0
votes

I'm currently developing a parser for an old proprietary markup-like language which has to be converted to a newer standard. I'm using ANTLR 4.8 to generate C# parsers, which I use with official Antlr4.Runtime.Standard.

The parser grammar starts with the entry rule like this:

parser grammar ParstParser;

options {
  tokenVocab=ParstLexer;
}

report
  :
    input
    lines
    fields
    mod
    head?
    body
    foot?
    EOF
  ;

[...]

Testing the grammar with grun or with the official ANTLR plugin in Rider, it parses my dummy file just fine (sorry for hiding the markup code, but it's a property of the company I'm working for):

ANTLR plugin result

Using C# I wrote a builder for an higher-level model which accepts contexts from the ANTLR parse tree, but the parse fails with an InputMismatchException, which is logged on the console like this:

line 20:0 mismatched input '<EOF>' expecting 'HEAD'

My dummy C# entrypoint is something like the following:

public static class Program
{
    public static void Main()
    {
        var lexer = new ParstLexer(new AntlrInputStream(Examples.ExampleResources.DUMMY));
        var tokens = new CommonTokenStream(lexer);
        var parser = new ParstParser(tokens);
        var parseTree = parser.report();
        var modelBuilder = new ModelBuilder();
        modelBuilder.AddInput(new InputBlock(
            parseTree.input().vars().squote_string().GetText().Trim('\''),
            Examples.ExampleResources.PSTARKIV522));
        modelBuilder.AddLines(parseTree.lines());
        modelBuilder.AddFields(parseTree.fields());
        modelBuilder.AddMod(parseTree.mod());
        modelBuilder.AddHead(parser.head());
        modelBuilder.AddBody(parser.body());
        modelBuilder.AddFoot(parser.foot());
        var model = modelBuilder.GetModel();
        Console.WriteLine(JsonConvert.SerializeObject(model));
    }
}

I can't figure out why I'm experiencing this behavior.

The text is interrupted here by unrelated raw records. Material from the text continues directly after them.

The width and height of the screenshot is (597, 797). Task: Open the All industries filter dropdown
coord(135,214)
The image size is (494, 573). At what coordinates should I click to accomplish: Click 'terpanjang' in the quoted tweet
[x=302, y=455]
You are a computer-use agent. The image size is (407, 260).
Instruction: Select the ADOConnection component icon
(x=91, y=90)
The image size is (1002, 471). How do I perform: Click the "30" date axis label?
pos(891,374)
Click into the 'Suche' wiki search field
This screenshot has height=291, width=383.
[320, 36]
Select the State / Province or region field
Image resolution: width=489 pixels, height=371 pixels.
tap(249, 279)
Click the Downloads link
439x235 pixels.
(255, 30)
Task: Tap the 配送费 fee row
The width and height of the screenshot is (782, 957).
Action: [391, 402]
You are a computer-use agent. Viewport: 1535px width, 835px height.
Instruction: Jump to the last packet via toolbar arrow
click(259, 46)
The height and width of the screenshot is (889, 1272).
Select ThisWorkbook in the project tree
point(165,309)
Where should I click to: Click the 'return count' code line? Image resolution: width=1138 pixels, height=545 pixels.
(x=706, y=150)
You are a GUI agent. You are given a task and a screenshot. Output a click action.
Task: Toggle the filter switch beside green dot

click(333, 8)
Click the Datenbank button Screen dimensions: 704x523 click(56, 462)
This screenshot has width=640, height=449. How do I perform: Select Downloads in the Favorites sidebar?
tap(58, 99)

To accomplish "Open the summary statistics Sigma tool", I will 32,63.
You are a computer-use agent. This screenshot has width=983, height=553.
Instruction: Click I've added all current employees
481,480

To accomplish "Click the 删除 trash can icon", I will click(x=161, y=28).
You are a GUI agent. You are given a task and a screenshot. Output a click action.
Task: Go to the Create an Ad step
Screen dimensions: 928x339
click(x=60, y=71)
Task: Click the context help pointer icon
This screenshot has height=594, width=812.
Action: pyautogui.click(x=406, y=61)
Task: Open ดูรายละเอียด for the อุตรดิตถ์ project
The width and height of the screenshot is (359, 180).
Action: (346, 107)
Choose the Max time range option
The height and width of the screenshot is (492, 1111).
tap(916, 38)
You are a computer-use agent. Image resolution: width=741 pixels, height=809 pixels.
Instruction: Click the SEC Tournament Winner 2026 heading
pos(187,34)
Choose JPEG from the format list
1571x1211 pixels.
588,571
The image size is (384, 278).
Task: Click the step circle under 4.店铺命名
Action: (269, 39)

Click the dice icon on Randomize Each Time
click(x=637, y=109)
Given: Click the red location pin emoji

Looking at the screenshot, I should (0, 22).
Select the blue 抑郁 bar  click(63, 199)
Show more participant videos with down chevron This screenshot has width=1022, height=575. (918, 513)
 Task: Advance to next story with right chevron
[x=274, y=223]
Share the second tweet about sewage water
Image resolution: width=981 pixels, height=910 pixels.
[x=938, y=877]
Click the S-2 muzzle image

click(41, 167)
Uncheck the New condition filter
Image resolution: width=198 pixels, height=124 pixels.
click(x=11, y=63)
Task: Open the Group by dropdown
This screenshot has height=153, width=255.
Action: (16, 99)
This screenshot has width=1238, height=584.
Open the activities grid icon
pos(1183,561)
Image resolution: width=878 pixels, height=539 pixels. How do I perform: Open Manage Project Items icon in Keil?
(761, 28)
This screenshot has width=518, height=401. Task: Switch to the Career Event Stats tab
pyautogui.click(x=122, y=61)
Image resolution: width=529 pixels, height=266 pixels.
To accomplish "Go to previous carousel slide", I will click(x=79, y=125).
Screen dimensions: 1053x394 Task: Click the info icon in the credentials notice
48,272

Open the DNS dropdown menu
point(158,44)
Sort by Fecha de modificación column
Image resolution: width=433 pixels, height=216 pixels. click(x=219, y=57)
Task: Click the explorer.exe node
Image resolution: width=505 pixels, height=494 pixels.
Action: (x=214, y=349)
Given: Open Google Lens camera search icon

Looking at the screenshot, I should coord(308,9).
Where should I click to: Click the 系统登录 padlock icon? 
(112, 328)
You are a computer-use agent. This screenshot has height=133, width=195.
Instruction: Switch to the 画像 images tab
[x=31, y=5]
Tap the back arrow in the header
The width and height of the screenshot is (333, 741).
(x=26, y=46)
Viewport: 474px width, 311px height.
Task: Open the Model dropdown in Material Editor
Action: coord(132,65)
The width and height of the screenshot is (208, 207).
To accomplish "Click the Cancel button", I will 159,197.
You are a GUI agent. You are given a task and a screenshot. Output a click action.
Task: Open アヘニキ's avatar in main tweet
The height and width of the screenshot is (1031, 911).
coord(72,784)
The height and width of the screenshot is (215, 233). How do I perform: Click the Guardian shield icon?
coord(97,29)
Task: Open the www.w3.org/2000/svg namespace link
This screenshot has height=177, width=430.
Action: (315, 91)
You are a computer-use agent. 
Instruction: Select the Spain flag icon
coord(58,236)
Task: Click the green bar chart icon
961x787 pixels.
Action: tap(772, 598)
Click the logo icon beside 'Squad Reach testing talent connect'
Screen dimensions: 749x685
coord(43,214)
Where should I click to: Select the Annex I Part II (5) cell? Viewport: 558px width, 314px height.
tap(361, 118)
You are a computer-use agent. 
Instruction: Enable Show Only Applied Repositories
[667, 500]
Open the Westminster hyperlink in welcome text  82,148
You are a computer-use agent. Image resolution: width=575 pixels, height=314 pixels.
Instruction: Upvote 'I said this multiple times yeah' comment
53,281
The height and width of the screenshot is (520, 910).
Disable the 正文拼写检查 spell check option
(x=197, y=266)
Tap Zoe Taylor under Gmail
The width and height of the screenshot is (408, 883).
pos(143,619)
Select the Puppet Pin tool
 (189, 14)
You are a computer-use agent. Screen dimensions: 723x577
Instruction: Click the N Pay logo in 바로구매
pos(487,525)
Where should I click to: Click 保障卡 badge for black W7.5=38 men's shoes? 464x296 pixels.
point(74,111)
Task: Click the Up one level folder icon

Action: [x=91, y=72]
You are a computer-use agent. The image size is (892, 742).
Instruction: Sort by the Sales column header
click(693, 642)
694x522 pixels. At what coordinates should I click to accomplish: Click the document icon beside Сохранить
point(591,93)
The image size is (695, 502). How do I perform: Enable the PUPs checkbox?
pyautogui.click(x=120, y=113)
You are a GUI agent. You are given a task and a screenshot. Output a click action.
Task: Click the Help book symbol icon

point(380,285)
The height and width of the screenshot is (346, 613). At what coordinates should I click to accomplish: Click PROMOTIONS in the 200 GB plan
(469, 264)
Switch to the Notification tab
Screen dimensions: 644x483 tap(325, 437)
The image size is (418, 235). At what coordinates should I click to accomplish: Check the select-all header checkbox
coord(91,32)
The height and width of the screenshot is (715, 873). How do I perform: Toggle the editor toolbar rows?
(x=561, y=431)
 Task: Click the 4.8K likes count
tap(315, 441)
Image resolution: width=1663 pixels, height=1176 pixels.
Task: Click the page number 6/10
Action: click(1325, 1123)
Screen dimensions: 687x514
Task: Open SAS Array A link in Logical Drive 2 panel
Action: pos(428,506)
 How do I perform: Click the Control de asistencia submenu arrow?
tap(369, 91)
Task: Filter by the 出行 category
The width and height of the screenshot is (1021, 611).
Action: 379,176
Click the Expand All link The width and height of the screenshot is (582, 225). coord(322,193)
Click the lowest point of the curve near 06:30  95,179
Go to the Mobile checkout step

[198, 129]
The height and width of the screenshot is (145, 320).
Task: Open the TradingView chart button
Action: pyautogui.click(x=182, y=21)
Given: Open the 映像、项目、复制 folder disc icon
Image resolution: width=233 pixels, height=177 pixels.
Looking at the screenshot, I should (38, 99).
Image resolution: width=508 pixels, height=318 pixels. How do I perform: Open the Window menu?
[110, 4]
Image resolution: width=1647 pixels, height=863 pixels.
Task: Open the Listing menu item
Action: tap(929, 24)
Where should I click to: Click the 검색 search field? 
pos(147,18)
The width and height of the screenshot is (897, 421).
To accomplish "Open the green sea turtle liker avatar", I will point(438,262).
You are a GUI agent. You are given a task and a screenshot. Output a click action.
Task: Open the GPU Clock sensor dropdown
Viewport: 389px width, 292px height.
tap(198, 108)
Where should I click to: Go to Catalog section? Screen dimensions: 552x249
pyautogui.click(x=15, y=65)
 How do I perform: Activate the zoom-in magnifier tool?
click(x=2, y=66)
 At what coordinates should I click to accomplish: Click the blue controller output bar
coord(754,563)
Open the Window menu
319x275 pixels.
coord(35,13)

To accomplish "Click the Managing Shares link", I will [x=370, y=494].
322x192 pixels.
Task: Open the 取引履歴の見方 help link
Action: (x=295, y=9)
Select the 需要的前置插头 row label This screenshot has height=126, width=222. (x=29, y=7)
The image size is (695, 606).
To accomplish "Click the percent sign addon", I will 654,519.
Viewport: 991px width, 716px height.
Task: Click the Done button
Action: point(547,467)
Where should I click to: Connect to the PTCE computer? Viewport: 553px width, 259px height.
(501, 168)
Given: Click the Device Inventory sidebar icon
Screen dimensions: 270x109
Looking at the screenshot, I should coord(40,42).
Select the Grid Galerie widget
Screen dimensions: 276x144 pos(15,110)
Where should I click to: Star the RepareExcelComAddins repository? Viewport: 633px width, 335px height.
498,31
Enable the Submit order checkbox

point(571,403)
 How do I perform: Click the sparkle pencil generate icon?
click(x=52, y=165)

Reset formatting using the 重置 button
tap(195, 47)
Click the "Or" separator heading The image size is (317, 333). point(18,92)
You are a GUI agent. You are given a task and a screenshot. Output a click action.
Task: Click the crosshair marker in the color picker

I actually searched about this error and I found many people having this kind of error for many different problems; I tried playing around with the EOF token (e.g. not explicitly declaring it, or moving it in a wrapper rule around report), but with no results.

The fact that Java-based tools like grun or the Rider plugin don't complain unlike my C# code does makes me think that the problem can be contestualized in the C# target or in my own Main(), but I can't figure out where.

1
(1) Eliminate any build problems by removing the obj/ and bin/ directories. Do a scan to make sure you are placing the generated .cs files exactly where you expect them to be. (2) After the parse, print out the token stream and parse tree.kaby76
What you should do is to look at the token stream and parse tree. Do they correspond to what you see in the Java version? When you see that two programs differ, you need to see at what point they diverge. You say it is looking for HEAD, but "head?" is optional. That does not sound right. When you have two equivalent programs not acting the same, you have all you need to solve the problem.kaby76
If your supervisor won't let you post enough information for others to properly help you, then yes, I'd say close the question. In your case, recommend your supervisor to hire an external consultant that knows ANTLR and can sign a NDA. Or (if possible and you're allowed) post just enough of the grammar so that others can run it on their machine and see what you see. meta.stackexchange.com/questions/22754/…Bart Kiers
HEAD should be the token it is looking for. But, you are using the default error reporter, which I know does not give the complete set of symbols it expects. Write a custom error listener (see ErrorListener.cs in the C# template) and set a breakpoint when it enters SyntaxError(). Look at what the call stack is. That will give you a clue of what it really is looking for. If you have two equivalent programs (C# and I assume Java) that don't operate the same, you just need to find where they diverge in behavior.kaby76
I thank you both for your help. I will try to debug the way kaby76 suggests, then I will either answer the question myself if I succeed, or act like Bart Kiers suggests and close this question and propose my supervisor to hire someone that can help if I don't solve my problem.NiccoMlt

1 Answers

0
votes

The problem was related to a duplicated parser call: for a mistake in referencing the right object in my C# code, I was calling the parser again instead of the tree generated by the first parser run.

The parser started again from the head parser rule (because that was the one I was requesting with the head() method), but the input was already been consumed by the first invocation of the parser, so the parser was looking for the HEAD token which opens head and it was instead finding the end of the input EOF.